*Problem to solve*. Go through the data from its first line and retype each line, stopping once the line containing "Click the blue swatch" has been retyped.

+++ Records to use

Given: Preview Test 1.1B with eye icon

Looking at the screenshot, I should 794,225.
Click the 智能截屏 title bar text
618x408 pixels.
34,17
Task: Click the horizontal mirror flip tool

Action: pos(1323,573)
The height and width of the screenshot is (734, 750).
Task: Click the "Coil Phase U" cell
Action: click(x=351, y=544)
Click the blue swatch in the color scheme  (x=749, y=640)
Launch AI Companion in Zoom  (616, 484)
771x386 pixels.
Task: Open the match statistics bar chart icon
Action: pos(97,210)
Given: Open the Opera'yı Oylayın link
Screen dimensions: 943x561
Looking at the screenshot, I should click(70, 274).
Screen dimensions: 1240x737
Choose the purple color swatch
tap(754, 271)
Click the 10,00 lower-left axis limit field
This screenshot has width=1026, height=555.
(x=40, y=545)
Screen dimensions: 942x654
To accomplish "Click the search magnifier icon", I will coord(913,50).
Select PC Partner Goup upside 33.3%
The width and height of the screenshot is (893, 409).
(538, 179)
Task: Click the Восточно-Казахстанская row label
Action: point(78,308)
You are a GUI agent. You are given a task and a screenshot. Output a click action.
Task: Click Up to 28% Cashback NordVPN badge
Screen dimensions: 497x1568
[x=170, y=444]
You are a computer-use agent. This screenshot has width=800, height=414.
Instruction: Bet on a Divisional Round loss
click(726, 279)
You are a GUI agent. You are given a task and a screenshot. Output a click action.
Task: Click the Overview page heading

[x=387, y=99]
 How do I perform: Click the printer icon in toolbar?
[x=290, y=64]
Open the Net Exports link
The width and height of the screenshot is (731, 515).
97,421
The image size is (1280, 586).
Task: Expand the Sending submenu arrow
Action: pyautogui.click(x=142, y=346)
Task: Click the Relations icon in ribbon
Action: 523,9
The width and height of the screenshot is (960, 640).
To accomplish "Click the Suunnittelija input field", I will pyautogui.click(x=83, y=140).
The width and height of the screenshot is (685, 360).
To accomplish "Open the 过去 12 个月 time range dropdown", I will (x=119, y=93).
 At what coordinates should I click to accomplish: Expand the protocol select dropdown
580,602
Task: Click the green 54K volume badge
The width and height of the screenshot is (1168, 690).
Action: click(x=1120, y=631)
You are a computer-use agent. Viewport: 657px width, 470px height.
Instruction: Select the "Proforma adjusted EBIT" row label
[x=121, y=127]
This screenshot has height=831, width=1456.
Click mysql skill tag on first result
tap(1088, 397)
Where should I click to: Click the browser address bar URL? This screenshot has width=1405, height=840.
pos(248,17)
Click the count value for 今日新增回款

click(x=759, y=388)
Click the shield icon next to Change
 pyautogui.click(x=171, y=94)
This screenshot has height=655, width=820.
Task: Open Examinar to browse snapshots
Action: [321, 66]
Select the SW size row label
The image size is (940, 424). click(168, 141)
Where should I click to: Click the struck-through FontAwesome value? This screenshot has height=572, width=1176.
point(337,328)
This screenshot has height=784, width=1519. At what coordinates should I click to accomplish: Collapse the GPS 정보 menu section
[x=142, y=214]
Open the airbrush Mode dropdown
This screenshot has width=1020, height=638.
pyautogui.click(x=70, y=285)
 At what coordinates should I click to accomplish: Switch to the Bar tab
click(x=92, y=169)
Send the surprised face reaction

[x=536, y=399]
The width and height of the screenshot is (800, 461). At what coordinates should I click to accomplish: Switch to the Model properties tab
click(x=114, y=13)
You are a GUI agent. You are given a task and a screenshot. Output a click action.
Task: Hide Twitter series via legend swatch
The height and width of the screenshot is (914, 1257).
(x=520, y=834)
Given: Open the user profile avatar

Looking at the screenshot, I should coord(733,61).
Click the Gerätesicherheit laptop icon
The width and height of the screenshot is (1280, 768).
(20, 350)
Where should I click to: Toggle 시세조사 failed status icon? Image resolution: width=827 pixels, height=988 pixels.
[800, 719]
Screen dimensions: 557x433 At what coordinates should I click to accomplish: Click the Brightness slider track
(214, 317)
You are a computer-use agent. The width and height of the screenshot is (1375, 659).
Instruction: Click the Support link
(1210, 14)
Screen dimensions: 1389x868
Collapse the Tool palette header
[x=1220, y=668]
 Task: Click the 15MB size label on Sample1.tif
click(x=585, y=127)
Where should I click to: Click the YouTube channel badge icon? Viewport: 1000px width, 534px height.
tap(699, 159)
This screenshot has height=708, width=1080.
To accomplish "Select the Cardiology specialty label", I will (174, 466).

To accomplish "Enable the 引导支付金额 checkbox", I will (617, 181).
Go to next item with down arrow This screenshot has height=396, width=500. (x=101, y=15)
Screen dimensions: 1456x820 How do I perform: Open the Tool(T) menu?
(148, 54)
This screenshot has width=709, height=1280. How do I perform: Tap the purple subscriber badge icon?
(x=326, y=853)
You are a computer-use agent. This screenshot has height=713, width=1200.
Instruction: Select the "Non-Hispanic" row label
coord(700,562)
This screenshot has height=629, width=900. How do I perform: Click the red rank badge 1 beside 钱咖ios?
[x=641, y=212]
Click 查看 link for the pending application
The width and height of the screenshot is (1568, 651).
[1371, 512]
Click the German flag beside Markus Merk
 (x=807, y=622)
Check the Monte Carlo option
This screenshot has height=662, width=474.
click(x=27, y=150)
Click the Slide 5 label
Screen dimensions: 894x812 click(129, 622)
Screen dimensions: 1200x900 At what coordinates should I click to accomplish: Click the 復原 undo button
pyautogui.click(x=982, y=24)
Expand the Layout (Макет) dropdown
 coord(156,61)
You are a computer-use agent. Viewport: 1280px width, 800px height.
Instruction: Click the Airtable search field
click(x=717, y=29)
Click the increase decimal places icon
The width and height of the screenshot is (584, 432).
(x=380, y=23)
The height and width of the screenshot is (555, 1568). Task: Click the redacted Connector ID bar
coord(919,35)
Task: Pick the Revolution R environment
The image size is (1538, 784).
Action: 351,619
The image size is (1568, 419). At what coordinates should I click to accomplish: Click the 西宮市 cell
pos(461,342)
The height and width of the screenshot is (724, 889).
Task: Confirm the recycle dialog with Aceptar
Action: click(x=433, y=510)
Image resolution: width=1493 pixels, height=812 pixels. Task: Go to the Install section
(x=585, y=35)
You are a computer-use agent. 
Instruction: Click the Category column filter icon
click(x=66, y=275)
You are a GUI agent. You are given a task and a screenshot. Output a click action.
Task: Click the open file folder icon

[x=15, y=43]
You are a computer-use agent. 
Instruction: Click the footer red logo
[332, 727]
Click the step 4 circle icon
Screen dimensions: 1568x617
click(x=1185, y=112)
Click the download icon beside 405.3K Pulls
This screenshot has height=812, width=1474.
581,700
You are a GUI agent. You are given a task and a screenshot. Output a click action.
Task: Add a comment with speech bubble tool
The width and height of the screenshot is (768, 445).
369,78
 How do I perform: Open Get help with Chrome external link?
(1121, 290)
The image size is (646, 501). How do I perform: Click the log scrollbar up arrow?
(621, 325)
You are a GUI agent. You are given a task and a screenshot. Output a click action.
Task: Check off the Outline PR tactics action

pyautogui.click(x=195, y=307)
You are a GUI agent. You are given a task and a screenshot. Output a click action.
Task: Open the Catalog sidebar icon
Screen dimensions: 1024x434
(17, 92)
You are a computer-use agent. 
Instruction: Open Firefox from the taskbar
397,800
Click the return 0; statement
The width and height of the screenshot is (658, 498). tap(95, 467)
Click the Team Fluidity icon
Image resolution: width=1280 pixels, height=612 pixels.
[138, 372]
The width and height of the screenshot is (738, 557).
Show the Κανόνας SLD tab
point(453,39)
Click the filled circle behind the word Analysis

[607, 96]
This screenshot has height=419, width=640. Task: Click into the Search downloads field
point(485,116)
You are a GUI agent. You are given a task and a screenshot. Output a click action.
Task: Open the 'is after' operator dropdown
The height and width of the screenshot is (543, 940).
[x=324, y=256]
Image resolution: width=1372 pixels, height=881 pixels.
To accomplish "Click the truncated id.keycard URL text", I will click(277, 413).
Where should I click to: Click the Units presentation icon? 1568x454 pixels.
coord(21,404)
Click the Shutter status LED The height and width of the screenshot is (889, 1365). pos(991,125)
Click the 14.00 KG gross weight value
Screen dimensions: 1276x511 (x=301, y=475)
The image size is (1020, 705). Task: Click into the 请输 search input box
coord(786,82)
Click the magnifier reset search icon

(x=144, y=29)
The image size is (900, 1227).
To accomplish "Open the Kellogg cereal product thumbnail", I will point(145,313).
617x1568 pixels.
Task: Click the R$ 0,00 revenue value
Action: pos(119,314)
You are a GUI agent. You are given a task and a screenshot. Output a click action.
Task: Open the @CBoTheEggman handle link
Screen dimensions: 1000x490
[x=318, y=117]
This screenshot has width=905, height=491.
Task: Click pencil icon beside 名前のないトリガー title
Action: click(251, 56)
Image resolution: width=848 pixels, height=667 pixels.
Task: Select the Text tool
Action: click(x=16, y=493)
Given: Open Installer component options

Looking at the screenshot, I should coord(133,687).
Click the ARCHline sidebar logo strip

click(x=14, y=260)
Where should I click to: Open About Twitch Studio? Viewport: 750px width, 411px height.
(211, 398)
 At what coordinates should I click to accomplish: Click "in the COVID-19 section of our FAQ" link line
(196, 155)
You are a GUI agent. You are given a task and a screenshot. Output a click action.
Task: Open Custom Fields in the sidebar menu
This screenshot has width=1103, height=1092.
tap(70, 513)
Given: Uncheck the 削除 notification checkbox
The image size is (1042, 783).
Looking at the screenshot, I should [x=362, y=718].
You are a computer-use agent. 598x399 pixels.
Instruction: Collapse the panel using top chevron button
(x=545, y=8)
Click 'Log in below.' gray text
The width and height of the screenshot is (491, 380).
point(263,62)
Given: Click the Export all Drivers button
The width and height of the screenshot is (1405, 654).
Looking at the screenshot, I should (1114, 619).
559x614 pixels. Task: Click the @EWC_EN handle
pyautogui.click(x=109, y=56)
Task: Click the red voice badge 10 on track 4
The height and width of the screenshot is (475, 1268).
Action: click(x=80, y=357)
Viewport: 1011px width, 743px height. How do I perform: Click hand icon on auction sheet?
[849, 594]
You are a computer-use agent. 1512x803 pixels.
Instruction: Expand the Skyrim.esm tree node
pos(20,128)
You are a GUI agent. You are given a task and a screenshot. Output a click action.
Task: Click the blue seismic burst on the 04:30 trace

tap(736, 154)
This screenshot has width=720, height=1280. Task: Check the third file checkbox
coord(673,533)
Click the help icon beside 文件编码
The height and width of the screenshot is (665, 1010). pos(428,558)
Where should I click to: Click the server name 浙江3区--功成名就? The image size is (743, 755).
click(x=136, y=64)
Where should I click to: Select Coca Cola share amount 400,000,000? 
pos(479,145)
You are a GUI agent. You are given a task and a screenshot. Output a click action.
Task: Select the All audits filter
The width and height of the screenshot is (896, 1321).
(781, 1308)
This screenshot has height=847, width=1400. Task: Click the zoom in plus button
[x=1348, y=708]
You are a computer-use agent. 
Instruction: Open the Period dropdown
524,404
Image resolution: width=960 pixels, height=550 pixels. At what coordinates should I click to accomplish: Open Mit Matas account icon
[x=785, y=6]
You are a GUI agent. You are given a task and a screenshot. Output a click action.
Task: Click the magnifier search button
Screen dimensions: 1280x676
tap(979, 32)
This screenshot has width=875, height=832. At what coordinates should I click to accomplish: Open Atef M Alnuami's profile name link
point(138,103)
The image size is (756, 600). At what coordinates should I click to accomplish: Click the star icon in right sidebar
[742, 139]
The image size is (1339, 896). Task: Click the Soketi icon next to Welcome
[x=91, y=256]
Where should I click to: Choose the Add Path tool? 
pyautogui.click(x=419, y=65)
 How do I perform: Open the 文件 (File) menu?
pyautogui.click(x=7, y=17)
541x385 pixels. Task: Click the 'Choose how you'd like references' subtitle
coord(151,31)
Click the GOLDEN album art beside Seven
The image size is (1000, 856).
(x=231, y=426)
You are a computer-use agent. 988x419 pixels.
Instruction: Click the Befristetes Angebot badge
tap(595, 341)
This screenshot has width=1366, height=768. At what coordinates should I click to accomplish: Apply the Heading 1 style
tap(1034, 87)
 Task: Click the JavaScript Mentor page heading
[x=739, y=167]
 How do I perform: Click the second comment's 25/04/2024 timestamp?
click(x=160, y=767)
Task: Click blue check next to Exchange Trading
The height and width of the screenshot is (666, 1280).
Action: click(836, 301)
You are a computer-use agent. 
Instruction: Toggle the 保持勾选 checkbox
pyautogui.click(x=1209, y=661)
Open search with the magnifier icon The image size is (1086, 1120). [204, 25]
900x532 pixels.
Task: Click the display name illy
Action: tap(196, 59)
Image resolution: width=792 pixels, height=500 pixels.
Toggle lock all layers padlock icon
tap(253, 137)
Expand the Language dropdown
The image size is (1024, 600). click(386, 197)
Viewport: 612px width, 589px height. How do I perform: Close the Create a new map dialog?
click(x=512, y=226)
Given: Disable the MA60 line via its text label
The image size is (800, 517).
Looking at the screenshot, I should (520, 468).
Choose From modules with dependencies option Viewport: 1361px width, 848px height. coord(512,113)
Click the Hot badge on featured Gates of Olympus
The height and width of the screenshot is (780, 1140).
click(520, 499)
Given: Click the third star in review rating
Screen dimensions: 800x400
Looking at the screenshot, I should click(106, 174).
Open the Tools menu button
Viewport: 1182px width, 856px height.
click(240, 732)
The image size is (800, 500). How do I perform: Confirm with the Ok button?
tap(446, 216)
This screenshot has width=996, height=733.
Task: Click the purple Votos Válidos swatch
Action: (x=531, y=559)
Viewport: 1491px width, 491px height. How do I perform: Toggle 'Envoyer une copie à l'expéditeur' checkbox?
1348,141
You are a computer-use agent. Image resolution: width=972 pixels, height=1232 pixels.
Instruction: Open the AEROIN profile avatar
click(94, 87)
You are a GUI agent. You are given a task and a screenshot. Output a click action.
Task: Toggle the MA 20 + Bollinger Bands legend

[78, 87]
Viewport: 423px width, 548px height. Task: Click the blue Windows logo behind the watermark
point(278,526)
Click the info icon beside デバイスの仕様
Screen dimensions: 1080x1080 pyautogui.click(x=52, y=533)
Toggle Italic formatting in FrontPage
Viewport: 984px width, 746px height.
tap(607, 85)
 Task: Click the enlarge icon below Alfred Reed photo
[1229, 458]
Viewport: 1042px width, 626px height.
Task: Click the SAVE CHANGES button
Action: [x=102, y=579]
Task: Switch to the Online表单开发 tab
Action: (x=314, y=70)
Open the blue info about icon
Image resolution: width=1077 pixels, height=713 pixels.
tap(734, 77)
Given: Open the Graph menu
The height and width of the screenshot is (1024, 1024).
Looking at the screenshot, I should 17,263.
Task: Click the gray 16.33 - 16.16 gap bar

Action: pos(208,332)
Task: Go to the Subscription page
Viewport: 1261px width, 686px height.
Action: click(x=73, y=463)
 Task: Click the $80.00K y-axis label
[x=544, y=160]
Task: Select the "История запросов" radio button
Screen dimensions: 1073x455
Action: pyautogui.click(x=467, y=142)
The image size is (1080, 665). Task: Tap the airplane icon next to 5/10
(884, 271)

++++++

*Final answer*.
Given: Preview Test 1.1B with eye icon

Looking at the screenshot, I should 794,225.
Click the 智能截屏 title bar text
618x408 pixels.
34,17
Task: Click the horizontal mirror flip tool

Action: pos(1323,573)
The height and width of the screenshot is (734, 750).
Task: Click the "Coil Phase U" cell
Action: click(x=351, y=544)
Click the blue swatch in the color scheme  (x=749, y=640)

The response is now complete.